Patrick Magee: It is an interesting question. If someone wanted to have something to rely on, they would need to give very detailed and specific information. Again, there is a potentially significant dispute here in the future, so I really do not want to compromise the taxpayer’s position.

Q436       Chair: From my perspective the BBB will say, “It is the accredited lenders’ job to enforce our rules. That is part of our agreement with them. If they do not do that correctly, we reserve the right to withdraw the guarantees, recover funds and take legal action against them”. Therefore, when the accredited lender is asking for confirmation about how guidance is applied, it is going to go to a certain level of detail to ensure that it has confirmation about applying the guidance in the right way. It is not just going to come to you with a hypothetical question. The point I am getting to is that, if an accredited lender was asking a hypothetical question, should that not have rung an alarm bell at the British Business Bank before it gave an answer?

Patrick Magee: Again, we are in very delicate territory, but, as I said earlier, we did not have any question from Greensill on this point.

Q437       Chair: My last question is one about the capacity and culture at the bank. You were asked to do a huge job. The scale-up of your functions was enormous because of the pandemic, compared to what you were asked to do previously. That is entirely understandable. In that context, in my head I have a vision of you and your colleagues working really, really hard to try to do the best here, and to help companies across the country at a time of real difficulty. Did you have sufficient capacity to do things in the way you might normally do them or was there a real stress around deadlines and getting applications through? Did you increase your capacity in any way? What was the culture of the office like at that time?

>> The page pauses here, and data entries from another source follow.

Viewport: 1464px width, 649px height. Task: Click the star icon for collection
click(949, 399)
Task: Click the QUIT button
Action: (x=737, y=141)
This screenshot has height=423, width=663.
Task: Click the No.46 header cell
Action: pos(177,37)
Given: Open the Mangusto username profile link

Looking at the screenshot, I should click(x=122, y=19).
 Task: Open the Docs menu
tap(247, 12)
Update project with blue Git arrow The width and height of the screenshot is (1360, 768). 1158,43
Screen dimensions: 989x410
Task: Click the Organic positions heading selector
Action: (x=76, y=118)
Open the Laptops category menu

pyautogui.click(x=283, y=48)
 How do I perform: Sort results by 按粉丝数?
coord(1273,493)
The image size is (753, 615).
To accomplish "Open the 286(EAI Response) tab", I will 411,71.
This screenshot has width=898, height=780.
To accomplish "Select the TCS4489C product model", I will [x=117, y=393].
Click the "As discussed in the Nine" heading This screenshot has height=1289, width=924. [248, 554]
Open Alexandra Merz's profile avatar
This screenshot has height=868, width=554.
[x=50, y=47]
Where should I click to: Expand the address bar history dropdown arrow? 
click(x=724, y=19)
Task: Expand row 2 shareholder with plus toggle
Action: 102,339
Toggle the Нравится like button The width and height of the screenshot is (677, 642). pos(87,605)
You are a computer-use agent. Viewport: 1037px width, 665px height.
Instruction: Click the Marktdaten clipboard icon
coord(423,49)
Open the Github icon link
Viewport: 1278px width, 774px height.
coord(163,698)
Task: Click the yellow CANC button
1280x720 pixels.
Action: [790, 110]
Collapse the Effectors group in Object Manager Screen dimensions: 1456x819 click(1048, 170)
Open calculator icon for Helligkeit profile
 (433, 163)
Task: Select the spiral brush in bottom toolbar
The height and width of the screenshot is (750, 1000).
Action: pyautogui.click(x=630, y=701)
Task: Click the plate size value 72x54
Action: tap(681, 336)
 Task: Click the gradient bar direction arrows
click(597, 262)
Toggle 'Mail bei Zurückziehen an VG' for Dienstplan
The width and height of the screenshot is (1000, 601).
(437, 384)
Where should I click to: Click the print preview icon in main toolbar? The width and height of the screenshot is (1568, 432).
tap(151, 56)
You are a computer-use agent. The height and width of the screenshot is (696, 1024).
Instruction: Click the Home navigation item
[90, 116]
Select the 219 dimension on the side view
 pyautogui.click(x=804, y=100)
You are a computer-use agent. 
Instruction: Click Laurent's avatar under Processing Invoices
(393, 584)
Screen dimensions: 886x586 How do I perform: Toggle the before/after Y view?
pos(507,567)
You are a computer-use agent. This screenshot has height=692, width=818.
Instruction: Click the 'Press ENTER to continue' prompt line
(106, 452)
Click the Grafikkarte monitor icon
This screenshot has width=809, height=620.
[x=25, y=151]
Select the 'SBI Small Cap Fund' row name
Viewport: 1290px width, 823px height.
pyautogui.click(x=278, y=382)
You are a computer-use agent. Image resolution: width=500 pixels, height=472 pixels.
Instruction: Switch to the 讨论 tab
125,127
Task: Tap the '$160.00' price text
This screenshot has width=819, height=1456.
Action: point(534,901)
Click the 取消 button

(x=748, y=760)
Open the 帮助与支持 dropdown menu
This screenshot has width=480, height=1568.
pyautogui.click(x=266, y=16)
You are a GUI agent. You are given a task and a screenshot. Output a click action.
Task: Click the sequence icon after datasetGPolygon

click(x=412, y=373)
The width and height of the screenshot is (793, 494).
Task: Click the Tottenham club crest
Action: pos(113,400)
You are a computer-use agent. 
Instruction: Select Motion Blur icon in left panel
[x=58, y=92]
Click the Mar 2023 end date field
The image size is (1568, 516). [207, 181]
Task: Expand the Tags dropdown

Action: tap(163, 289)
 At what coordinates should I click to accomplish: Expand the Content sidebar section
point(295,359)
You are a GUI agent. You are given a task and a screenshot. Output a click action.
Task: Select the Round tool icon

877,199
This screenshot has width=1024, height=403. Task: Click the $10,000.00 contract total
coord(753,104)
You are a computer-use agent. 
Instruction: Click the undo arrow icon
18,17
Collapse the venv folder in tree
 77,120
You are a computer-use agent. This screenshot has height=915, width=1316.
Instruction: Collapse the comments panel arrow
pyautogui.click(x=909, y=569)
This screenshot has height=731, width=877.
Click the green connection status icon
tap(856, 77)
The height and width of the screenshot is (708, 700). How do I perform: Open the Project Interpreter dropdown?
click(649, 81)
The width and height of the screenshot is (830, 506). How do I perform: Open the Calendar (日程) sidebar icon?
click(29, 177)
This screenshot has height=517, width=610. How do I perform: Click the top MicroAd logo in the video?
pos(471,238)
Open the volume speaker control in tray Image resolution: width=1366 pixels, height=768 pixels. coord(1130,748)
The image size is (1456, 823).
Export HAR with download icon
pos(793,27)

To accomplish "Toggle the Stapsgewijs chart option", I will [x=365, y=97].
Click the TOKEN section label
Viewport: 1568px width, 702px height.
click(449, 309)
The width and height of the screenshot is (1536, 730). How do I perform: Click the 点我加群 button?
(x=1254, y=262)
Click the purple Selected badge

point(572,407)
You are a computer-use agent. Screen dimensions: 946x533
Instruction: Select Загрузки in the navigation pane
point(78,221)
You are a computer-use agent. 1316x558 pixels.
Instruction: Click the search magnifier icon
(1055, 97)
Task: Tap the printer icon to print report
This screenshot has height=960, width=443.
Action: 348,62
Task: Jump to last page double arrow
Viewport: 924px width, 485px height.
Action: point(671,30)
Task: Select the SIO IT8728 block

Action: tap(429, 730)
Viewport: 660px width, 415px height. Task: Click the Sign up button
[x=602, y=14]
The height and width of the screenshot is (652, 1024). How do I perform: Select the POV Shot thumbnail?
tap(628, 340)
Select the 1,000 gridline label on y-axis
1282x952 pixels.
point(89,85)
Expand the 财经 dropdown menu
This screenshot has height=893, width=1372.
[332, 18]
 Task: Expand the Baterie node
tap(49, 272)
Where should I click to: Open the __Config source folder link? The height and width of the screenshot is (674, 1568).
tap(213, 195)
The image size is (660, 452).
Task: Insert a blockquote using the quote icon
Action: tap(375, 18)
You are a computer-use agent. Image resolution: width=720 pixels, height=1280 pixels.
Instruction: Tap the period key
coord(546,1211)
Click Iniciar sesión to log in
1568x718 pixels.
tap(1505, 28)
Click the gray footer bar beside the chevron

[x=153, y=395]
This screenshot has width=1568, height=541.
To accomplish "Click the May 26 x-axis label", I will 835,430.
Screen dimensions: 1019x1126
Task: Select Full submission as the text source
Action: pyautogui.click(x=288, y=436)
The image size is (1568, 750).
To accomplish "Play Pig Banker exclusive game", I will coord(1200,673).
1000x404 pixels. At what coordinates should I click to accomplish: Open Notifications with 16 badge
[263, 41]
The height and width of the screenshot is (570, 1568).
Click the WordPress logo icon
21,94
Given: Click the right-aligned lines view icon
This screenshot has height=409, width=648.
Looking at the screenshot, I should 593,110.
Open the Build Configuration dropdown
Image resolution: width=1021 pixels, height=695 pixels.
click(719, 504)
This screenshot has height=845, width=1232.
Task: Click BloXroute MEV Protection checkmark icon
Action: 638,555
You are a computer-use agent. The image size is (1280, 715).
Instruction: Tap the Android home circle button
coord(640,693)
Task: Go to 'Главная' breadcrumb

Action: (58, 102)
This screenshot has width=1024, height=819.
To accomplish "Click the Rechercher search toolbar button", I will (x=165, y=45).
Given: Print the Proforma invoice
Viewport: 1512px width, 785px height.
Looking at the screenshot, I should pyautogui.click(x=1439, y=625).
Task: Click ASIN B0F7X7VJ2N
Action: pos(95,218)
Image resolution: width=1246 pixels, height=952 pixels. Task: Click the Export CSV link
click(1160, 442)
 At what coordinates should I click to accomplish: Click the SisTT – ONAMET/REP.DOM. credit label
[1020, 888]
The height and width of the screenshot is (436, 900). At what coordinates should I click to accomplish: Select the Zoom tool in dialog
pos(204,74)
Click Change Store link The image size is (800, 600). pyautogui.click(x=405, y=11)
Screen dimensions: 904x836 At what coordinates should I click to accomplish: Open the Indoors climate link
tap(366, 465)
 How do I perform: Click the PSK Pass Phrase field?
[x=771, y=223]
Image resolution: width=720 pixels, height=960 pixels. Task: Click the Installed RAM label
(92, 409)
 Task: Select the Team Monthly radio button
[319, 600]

Patrick Magee: I am delighted that you have asked that, because like many parts of the economy in the public sector there were unusual demands. None of us had seen a pandemic coming, but I am very proud of the way the bank acted. We absolutely scaled our operations. We brought colleagues in from different parts of the bank to help with the accreditation process. We brought in expert corporate finance and other advisers to help us with the accreditation process.

I was saying earlier about the accreditation process we have used. It is very carefully structured, documented and assessed against criteria. We were able to use that very wellstructured process, and use it at scale, to accredit more people than we had before. Again, we believe that was a robust process. We applied that process appropriately. We scaled up to do that. Colleagues at the bank responded extremely well to the challenge. We worked very long hours but I am not complaining about that. We are delighted to have had the role to do this for Government.

Our colleagues are very mission-driven. We have very high colleague engagement. People worked extremely hard. There was pressure, but in responding to the economic circumstances at the time we did what we should. We stood up, applied a robust accreditation process and did so independently.

Q438       Chair: So there was a certain level of automation to the accreditation process. Did I just hear that right?

Patrick Magee: I would not say automation. Every accreditation process was given individual attention, and went to either a managing director forum or investment committee. It was a very detailed process. Every application was critically assessed against the criteria.

Q439       Chair: You just said you brought in third party advisers to help you meet the demand. For the Greensill application, was that done internally by officials at the BBB or by an external advisor?

Patrick Magee: That was done internally by one of our most experienced teams.

Chair: In that case, I think that brings our session to an end. Thank you, Mr Magee, for being with us and taking the time to answer our questions today.